Holloway Robert G, Benesch Curtis G, Burgin W Scott, Zentner Justine B
Department of Neurology, University of Rochester School of Medicine, Rochester, NY 14642, USA.
JAMA. 2005 Aug 10;294(6):725-33. doi: 10.1001/jama.294.6.725.
An increasing number of deaths following severe stroke are due to terminal extubations. Variation in withdrawal-of-care practices suggests the possibility of unnecessary prolongation of suffering or of unwanted deaths.
To review the available evidence on prognosis in mechanically ventilated stroke patients and to provide an overall framework to optimize decision making for clinicians, patients, and families.
Search of MEDLINE from 1980 through March 2005 for English-language articles addressing prognosis in mechanically ventilated stroke patients. From 689 articles identified, we selected 17 for further review. We also identified factors that influence, and decision-making biases that may result, in overuse or underuse of life-sustaining therapies, with a particular emphasis on mechanical ventilation.
Overall mortality among mechanically ventilated stroke patients is high, with a 30-day death rate approximating 58% (range in literature, 46%-75%). Although data are limited, among survivors as many as one third may have no or only slight disability, yet many others have severe disability. One can further refine prognosis according to knowledge of stroke syndromes, early patient characteristics, use of clinical prediction rules, and the need for continuing interventions. Factors influencing preferences for life-sustaining treatments include the severity and pattern of future clinical deficits, the probability of these deficits, and the burdens of treatments. Decision-making biases that may affect withdrawal-of-treatment decisions include erroneous prognostic estimates, inappropriate methods of communicating evidence, misunderstanding patient values and expectations, and failing to appreciate the extent to which patients can physically and psychologically adapt.

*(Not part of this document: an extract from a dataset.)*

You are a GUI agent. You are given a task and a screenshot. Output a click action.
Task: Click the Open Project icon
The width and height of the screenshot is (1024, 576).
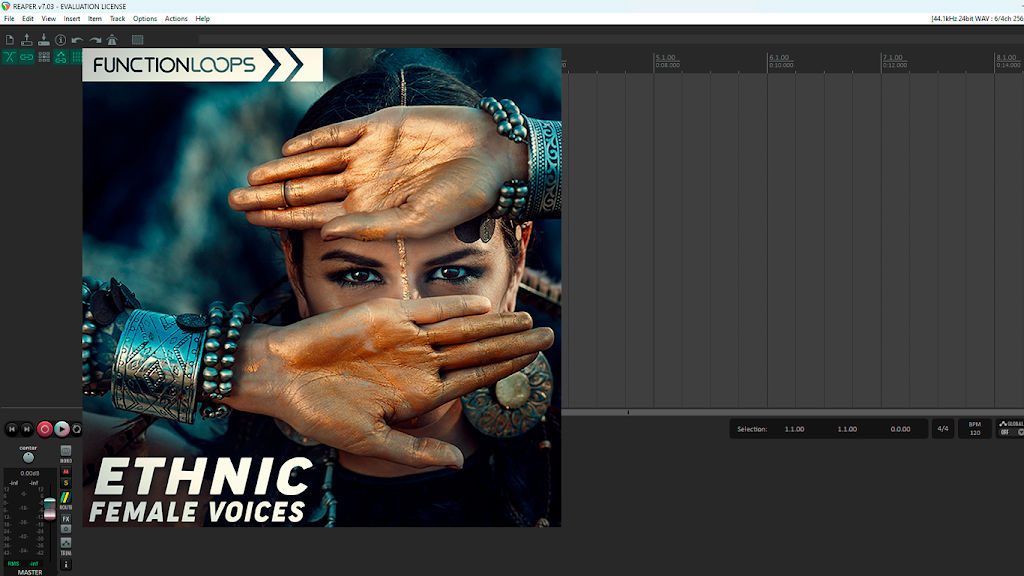tap(27, 40)
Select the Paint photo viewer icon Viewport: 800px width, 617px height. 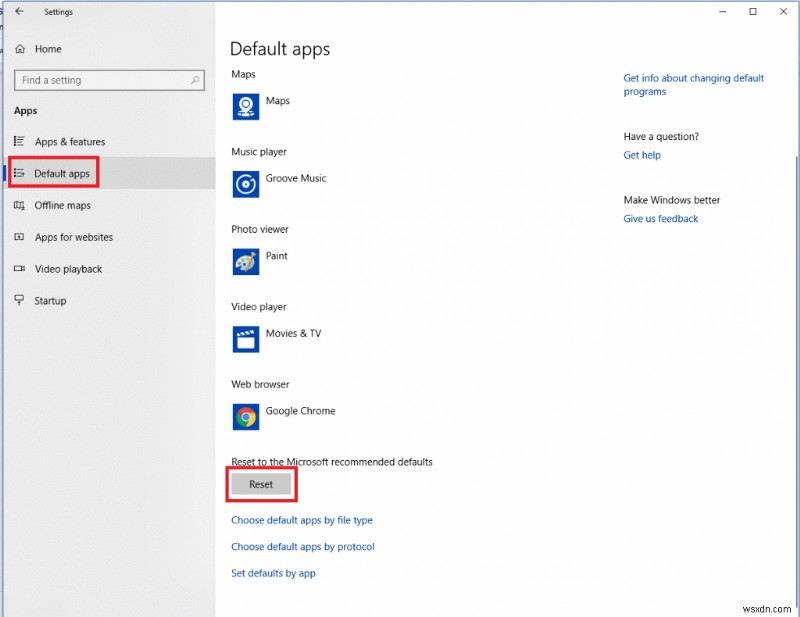pyautogui.click(x=246, y=261)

Although prognosis among mechanically ventilated stroke patients is generally poor, a minority do survive without severe disability. Prognosis can be assessed according to clinical presentation and patient characteristics. There is an urgent need to better understand the marked variation in the care of these patients and to reliably measure and improve the patient-centeredness of such decisions.
严重中风后死亡人数的增加是由于终末期拔管所致。撤机护理实践的差异表明存在不必要地延长痛苦或意外死亡的可能性。
回顾机械通气中风患者预后的现有证据,并为临床医生、患者及其家属提供一个优化决策的总体框架。
检索1980年至2005年3月的MEDLINE数据库,查找关于机械通气中风患者预后的英文文章。从检索到的689篇文章中,我们选择了17篇进行进一步综述。我们还确定了影响维持生命治疗过度使用或使用不足的因素以及可能导致的决策偏差,特别关注机械通气。
机械通气中风患者的总体死亡率很高,30天死亡率约为58%(文献报道范围为46%-75%)。尽管数据有限,但在幸存者中,多达三分之一可能没有残疾或只有轻微残疾,然而其他许多人有严重残疾。根据中风综合征的知识、患者早期特征、临床预测规则的使用以及持续干预的需求,可以进一步细化预后。影响维持生命治疗偏好的因素包括未来临床缺陷的严重程度和模式、这些缺陷的可能性以及治疗负担。可能影响撤机决策的决策偏差包括错误的预后估计、传达证据的不当方法、对患者价值观和期望的误解以及未能认识到患者在身体和心理上能够适应的程度。
虽然机械通气中风患者的预后通常较差,但少数患者确实存活且没有严重残疾。可以根据临床表现和患者特征评估预后。迫切需要更好地理解这些患者护理方面的显著差异,并可靠地衡量和提高此类决策的以患者为中心程度。